━━ Passage shown ━━
I am the House author of a bill in Minnesota that takes a rather modest step towards restricting access by our kids to extremely violent or sexually explicit video games. Sen. Sandy Pappas, a Democrat from St. Paul, has already passed this bill off the Senate floor. I hope to do the same in the Minnesota House in the next few weeks.
The bill is very simple and narrowly tailored. It provides that children under 17 cannot rent or buy video games that are rated "M" (for Mature) or "AO" (for Adults Only). If they attempt to do so, they are subject to a $25 fine. Our bill also requires each retailer of these games in Minnesota to post a clearly visible sign regarding this restriction.
My intent with this legislation is not to make criminals out of kids or to make money for the state $25 at a time. I suspect there will be little or none of that. I am hopeful, however, that the new law will catch the attention of at least a few of the painfully oblivious parents in our state who are paying absolutely no attention to some of the garbage their little kids are playing on their video game machines.
As I mentioned, I have two little boys at home. Our oldest is in second grade and I'm amazed at how many of his friends play "M" rated video games on a regular basis. I would like to believe that at least some of their parents would put a stop to that if only we could get their attention.
I have been working on other ways to get their attention with Dr. David Walsh and the Minneapolis-based National Institute on Media and the Family, which is probably the most respected organization in the country addressing the impact of the media on children and families. But I believe we also have to do something legislatively.
I assume you all know that we're not talking about the equivalent of an R-rated slasher movie. Many of these games are absolutely horrific. They allow kids to learn firsthand how to kill, torture, mutilate and rape in graphic detail and vivid reality. They don't watch someone else do it, they get to do it themselves, and in many of these games, the more violent, merciless and gruesome you are, the more points you score.
I could not leave here today without being certain that you all comprehend the nature of the violence in these games, so I brought with me brief descriptions of four popular M-rated games that are all readily available at any large retailer or video rental store in Minnesota.
Grand Theft Auto - This was the most popular video game in America last year. The player is a young man who is trying to gain the respect of street gangsters and other criminals. The more creative and brutal you are in killing innocent people, the more respect you gain and the more points you score. One example of a creative kill would be to beat someone to death with a bat until he drowns in his own blood and then when the ambulance arrives, you can kill the driver and use the ambulance to kill more people on the street. Another way to score points is to have sex with a prostitute, then if you beat her to death afterward and take your money back you score some bonus points.
━━━
━━ Supplied entries ━━
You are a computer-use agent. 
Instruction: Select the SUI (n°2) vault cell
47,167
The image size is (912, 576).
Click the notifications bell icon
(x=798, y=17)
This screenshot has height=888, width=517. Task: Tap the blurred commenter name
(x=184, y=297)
━━━
━━ Supplied entries ━━
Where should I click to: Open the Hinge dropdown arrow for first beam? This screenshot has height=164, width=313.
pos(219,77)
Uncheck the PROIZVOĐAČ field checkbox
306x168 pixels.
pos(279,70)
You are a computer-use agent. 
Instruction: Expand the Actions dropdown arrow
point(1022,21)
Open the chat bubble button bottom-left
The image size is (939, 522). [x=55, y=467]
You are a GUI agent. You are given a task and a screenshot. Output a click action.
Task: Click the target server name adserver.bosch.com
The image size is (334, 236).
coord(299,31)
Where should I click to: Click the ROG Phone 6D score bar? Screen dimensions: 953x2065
━━━
> [Short problem] Transcribe the passage of the testimony on violent video games, starting with "I assume you" and going on through "are, the more points you score.". The listing above is not needed here.

> [Final answer]
I assume you all know that we're not talking about the equivalent of an R-rated slasher movie. Many of these games are absolutely horrific. They allow kids to learn firsthand how to kill, torture, mutilate and rape in graphic detail and vivid reality. They don't watch someone else do it, they get to do it themselves, and in many of these games, the more violent, merciless and gruesome you are, the more points you score.